Methods: We asked 288 consecutive patients with epilepsy on LEV (90% polytherapy, mean dose=2689 mg) and 135 relatives whether LEV caused a positive or negative behavioral change. Forty-three patients on other AEDs served as a control group. Ratings were related to patient characteristics, efficacy, dose, drug load, bidirectional ratings of change in behavioral domains, and questionnaires on personality (Fragebogens zur Persönlichkeit bei zerebralen Erkrankungen) and impulsivity (Barratt Impulsiveness Scale-11).

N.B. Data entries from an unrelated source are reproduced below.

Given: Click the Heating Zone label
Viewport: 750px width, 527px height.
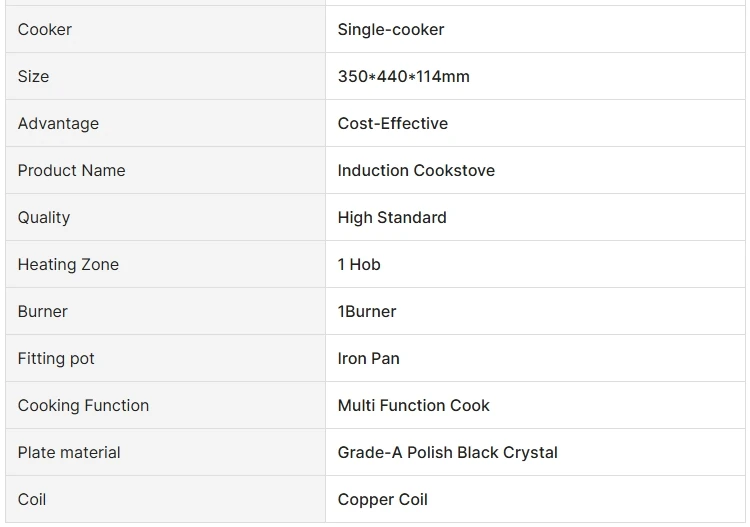Looking at the screenshot, I should (68, 265).
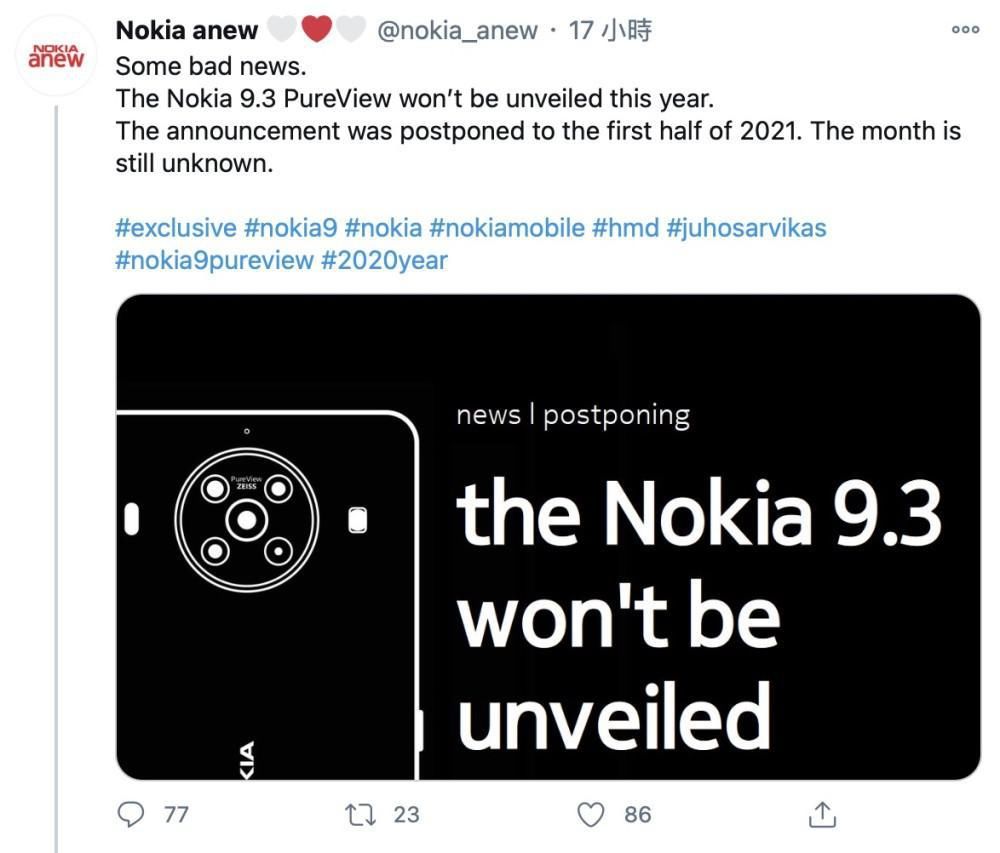Viewport: 1000px width, 853px height.
Task: Open the #nokiamobile hashtag
Action: point(507,227)
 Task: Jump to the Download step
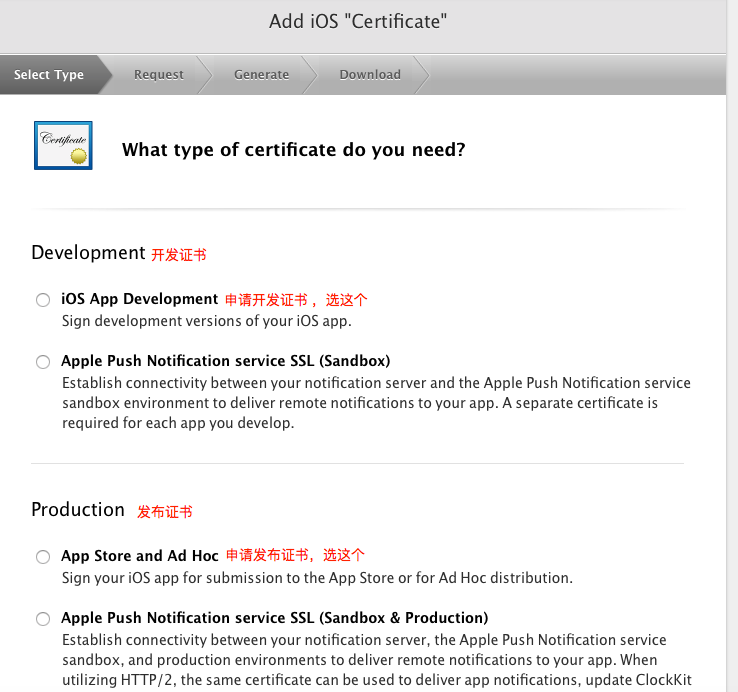[369, 75]
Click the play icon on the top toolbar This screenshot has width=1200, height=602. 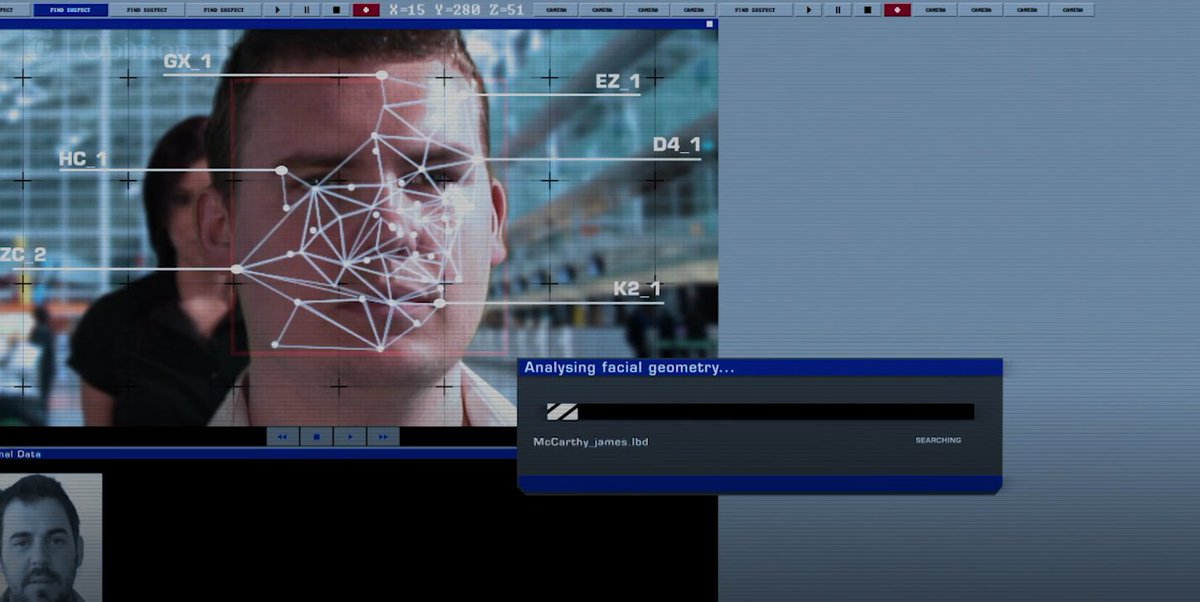277,9
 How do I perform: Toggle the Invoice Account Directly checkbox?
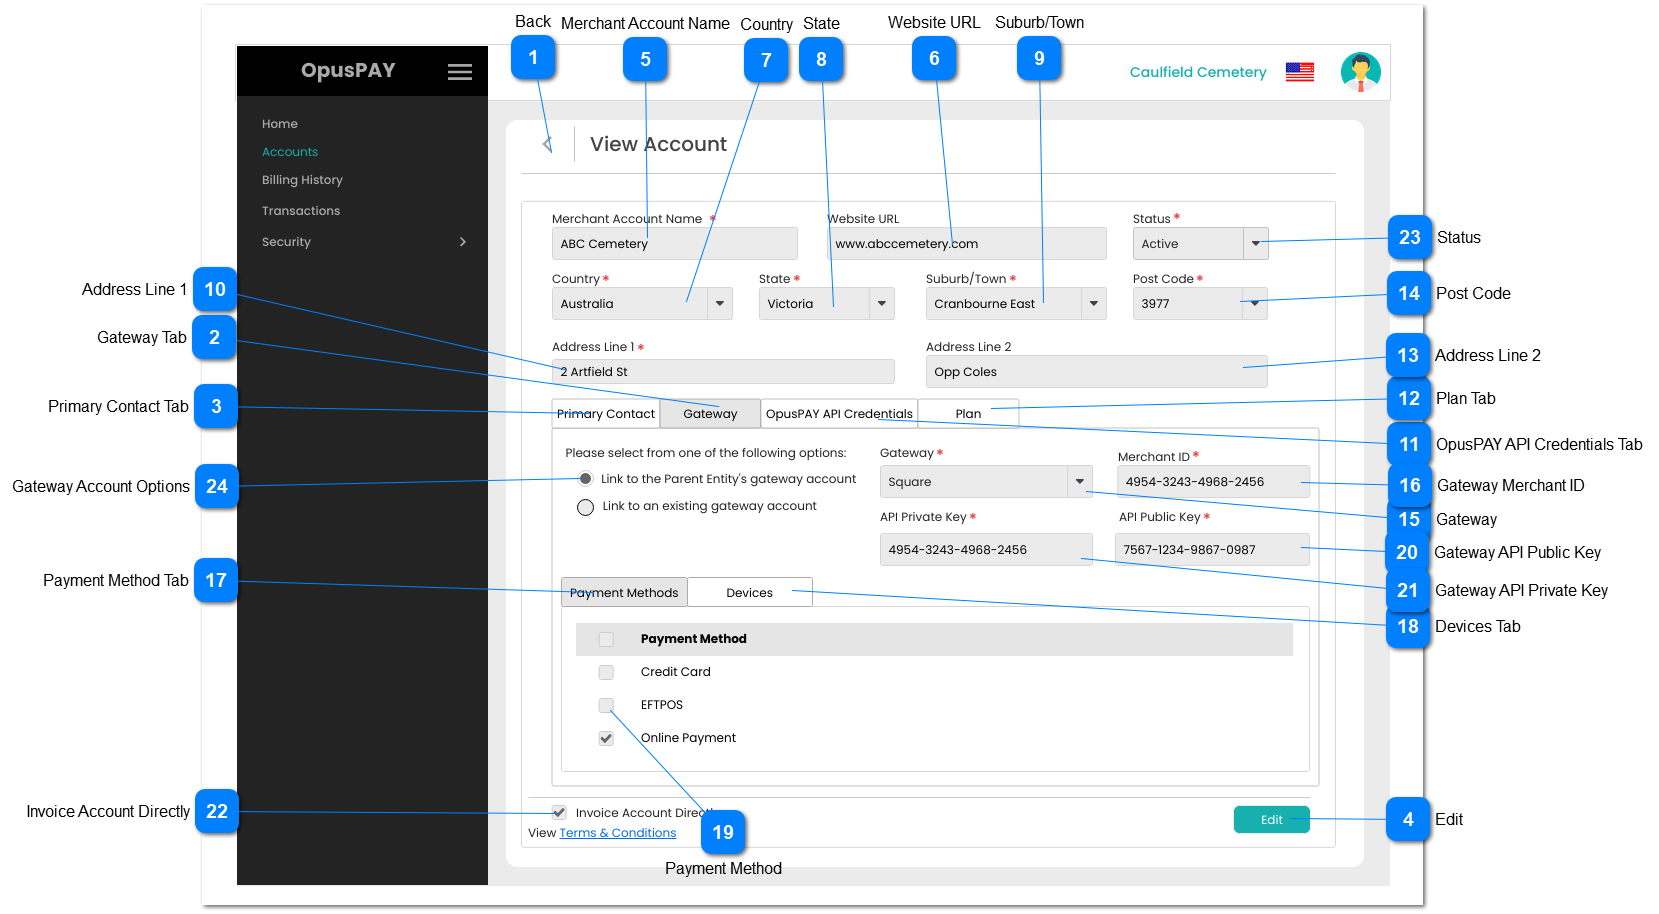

Results: LEV was rated as very effective by 40% of the patients. In contrast to only 9% of the controls, a considerable number of patients reported a behavioral change while taking LEV (12% very negative, 25% negative, 16% positive, 6% very positive). Negative ratings were due to loss of self-control, restlessness, sleep problems, and, most importantly, aggression. Positive ratings were due to increased energy, vigilance, and activation. Increases in psychomotor speed, concentration, and remote memory indicated subjectively experienced positive effects on cognition. The proxy reports indicated reliable self-reports. Reported change was not related to type of epilepsy, co-therapy, dose, drug load, or psychiatric history. Negative effects were, however, associated with poorer seizure control, mental retardation, indicators of an organic psychosyndrome, and nonplanning impulsiveness.
Conclusion: The results indicate that LEV exerts a dose-independent stimulating effect that can be positive or negative. Aggression is a prominent feature. Lack of efficacy, mental retardation, and presumably also pre-intake disposition (organic psychosyndrome, impulsivity) may be helpful in predicting whether additional activation under LEV will be positive or negative.